Birth Story

JBC's Story - My elective c-section

I had an elective c-section in July 2006. I am glad that I made the choice to have a c-section, the birth went smoothly and I was relaxed knowing that I would know when, where and how the birth would occur. It was painful for the first 5 days but didn't sound as bad as some of my friends vaginal births. My doctor supported me in making my own choice for my birth as did my husband. Everyone else I talked to about it certainly did have strong opinions and should learn to keep their opinions to themselves. People go out of their way to frighten women about c-sections, I don't understand it. If you do your research and make a decision based on facts and not everyone's misrepresentations and wive's tales, then a c-section may be the best choice for you.

Comment from emma - 30 Mar 2006

Hi there. glad to hear your c section whent well and you recovered so well.

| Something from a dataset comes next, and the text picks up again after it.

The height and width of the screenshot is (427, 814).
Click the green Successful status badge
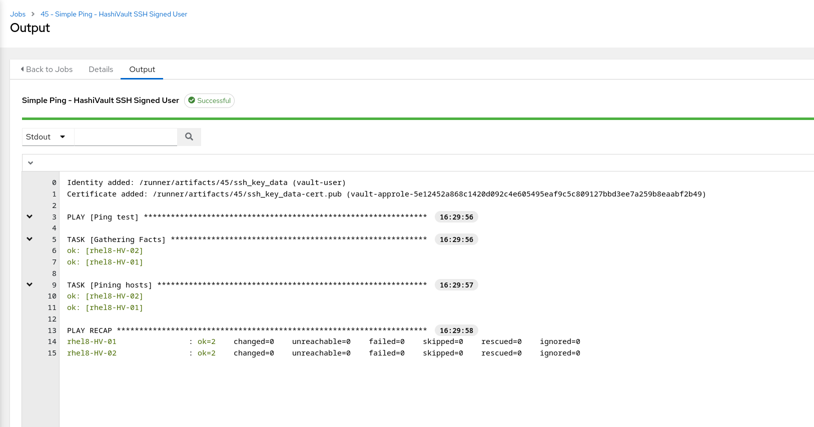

I am having major issues with my pregnancy at the moment! I suffer from Primary tokophobia and have done so since aged 15 the thought of child birth scares me that much i have already tried to make myself miscarry by stabbing myself in the stomach with a hair brush and taking loads of drungs and alcohol (I would like to state that i will regret that for the rest of my life and feel so guilty and luckily all is ok with the baby and i would never do it again, I was in a blind panic)

I was told three years ago that i couldnt have children and then 7 weeks ago after putting on only a few pounds i found out i was pregnant. My baby is due onmay the 28th and i have been to see four midwives who all said that i am being silly and over reacting with that i bet you are too posh to push look on their face. I have seen one psychiatrist and all have said that they think that giving me an epidural and birth partner will be better for me than a c section.

I dont know what i am going to do if i have to give birth naturally. I know this is wrong and i feel so bad but i hate this baby and when she is born i am giving her to my mum because i dont know how i am ever going to love myself after this never mind a baby. I was wondering if you had any tips on how i can make my drs listen to me. I looked in to going private but in Nottingham where i live The private care is just the same the only differences is that you get a private room.